В нашей семье я выросла с мыслью о русской революции, которой посвятили жизнь все близкие, окружавшие нас. Ее считали неизбежной и желанной – и она наступила. Но она пошла совсем не по тому пути, о котором говорили взрослые:
– Нам придется оставаться на страже – неизбежна широкая политическая борьба: привилегированные классы не так легко откажутся от своих преимуществ… Но откроются новые огромные возможности – все силы нужны стране для созидательной работы…
Я привыкла слышать эти слова с детства. Но какая могла быть работа в бессилии нашей подпольной жизни, скованной холодом и лишениями?
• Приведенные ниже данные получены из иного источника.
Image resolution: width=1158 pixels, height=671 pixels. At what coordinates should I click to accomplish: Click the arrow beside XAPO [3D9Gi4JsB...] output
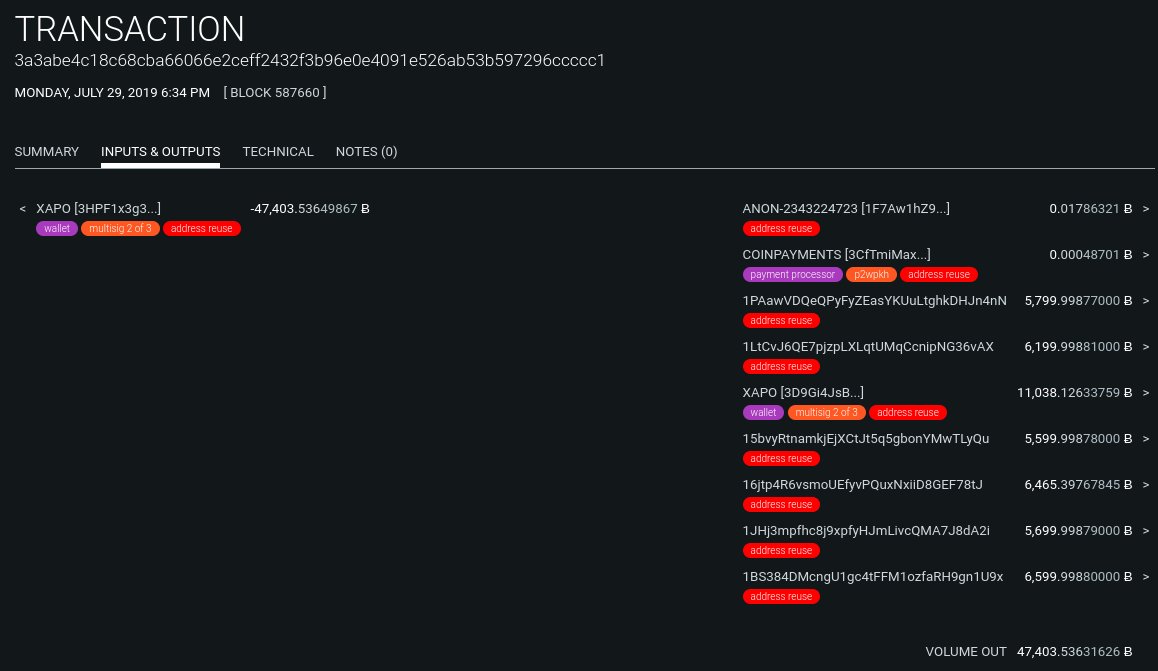pos(1146,392)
Однажды под вечер я возвращалась домой по пустынным улочкам, окружавшим наш квартал, с небольшим кульком добытой крупы в руках. Переходя маленькую, занесенную снегом площадь, я увидела совсем старую женщину, закутанную в серый платок. Она несла два ведра воды, настолько полные, что они расплескивались на каждом шагу, а капли тут же превращались в льдинки. Не в силах поднять вёдра зараз, старуха передвигала их по очереди: несла вперед одно из них, ставила его и возвращалась за другим, оглядываясь и боясь отойти на слишком большое расстояние.
Я подошла к ней и предложила ей помочь. Женщина покосилась на меня недоверчиво и как-то нехотя согласилась. Может быть, она опасалась, что я отниму у нее ведро? И мы пошли молча рядом, через площадь, к обледенелым ступенькам крыльца ее одноэтажного дома. Боясь поскользнуться, я осторожно внесла ведра одно за другим, поставила их на пороге и простилась с ней. Она растерянно поблагодарила меня.
По дороге я старалась вообразить, что эта угрюмая старуха, может быть, на самом деле фея из сказок Перро. И вот – она вознаградит меня за добрый поступок и пошлет мне неожиданную радость: что-то переменится в нашей жизни…
Но когда, после долгого стука в обитую клеенкой дверь, я вошла в нашу комнату, там все оставалось по-прежнему. На слабом огне печки грелась кастрюля с водой в ожидании, чтобы в нее всыпали принесенную мною крупу; Наташа подкладывала щепки, мама убирала в комнате, В.М. писал за столом возле окна, Адя рисовала, а И.С. шагала взад и вперед и громко рассказывала про случай из своей жизни, когда она проявила всю свою находчивость и смелость.
Я растерла полотенцем онемевшее от холода лицо и подошла к печке согреть руки.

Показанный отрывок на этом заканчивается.